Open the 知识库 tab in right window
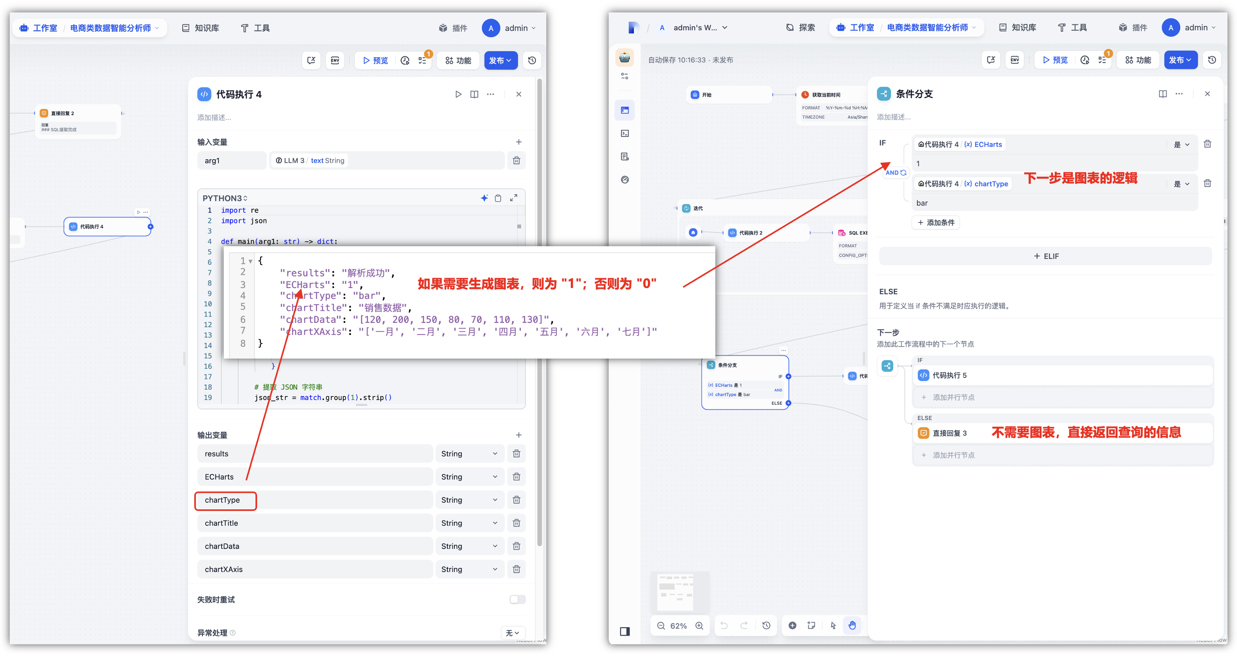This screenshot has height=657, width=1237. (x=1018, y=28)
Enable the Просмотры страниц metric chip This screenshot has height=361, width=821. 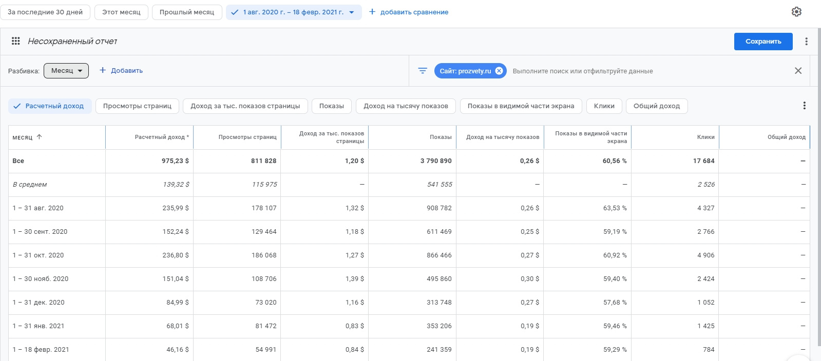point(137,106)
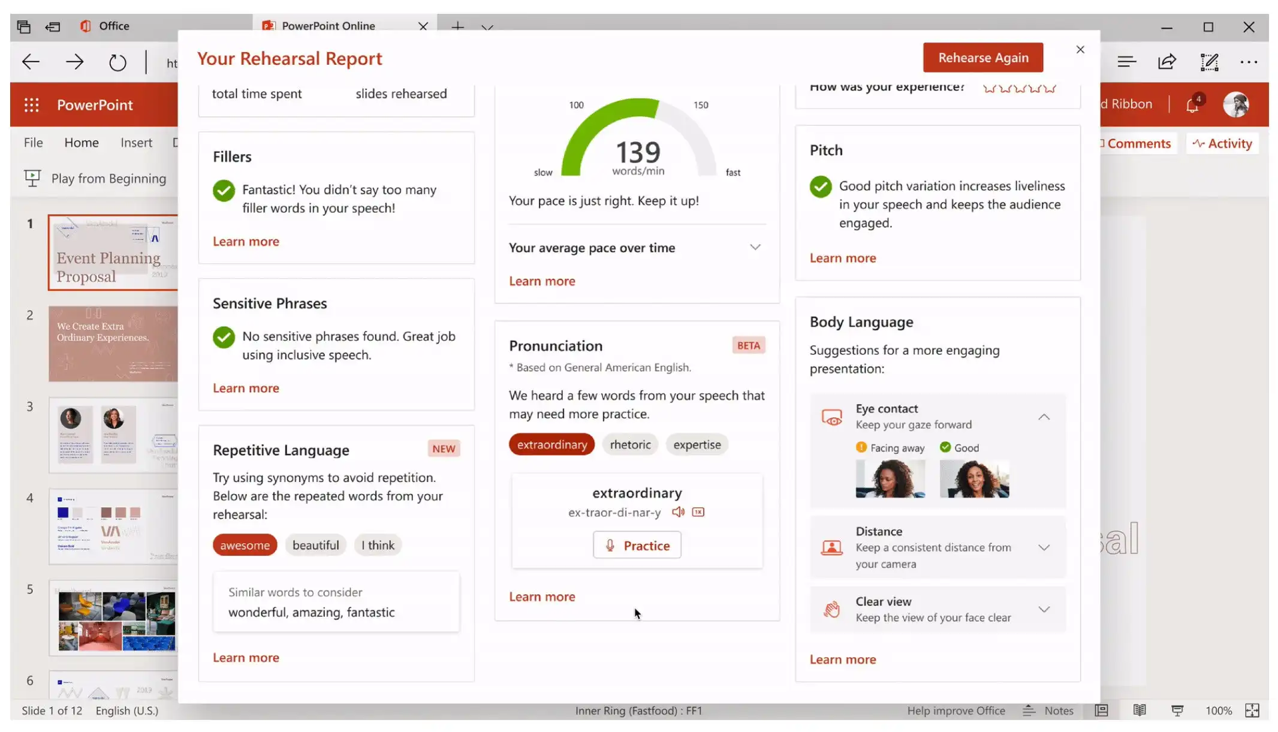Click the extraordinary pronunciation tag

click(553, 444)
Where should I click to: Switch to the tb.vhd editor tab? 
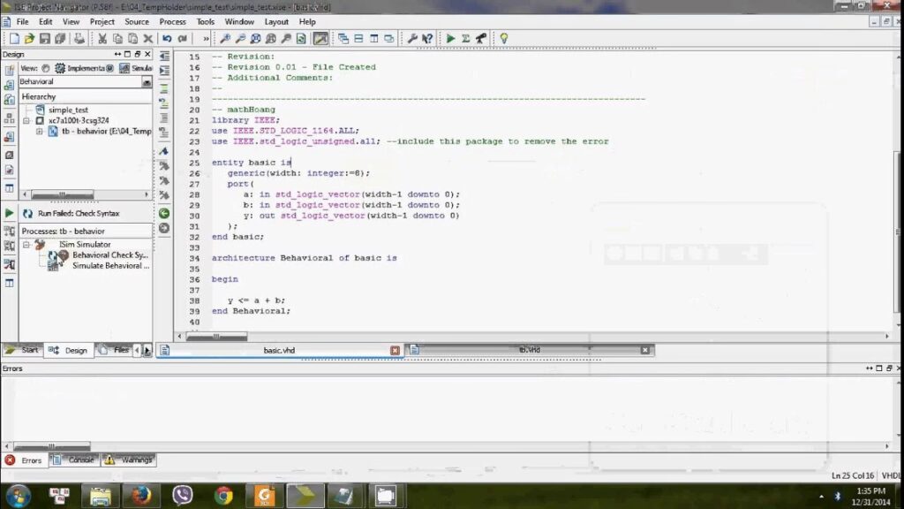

----------------

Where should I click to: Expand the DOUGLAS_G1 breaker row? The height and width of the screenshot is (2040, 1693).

----------------

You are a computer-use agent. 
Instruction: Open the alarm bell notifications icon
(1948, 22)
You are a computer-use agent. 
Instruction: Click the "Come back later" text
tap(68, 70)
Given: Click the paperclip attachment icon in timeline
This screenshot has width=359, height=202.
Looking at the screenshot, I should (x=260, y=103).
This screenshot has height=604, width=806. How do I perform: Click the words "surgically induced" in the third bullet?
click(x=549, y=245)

----------------

> [THE TASK]: Find each line above that contains the word "Open" and copy those lines out in full.

> [TASK SOLUTION]:
Open the 知识库 tab in right window
Instruction: Open the alarm bell notifications icon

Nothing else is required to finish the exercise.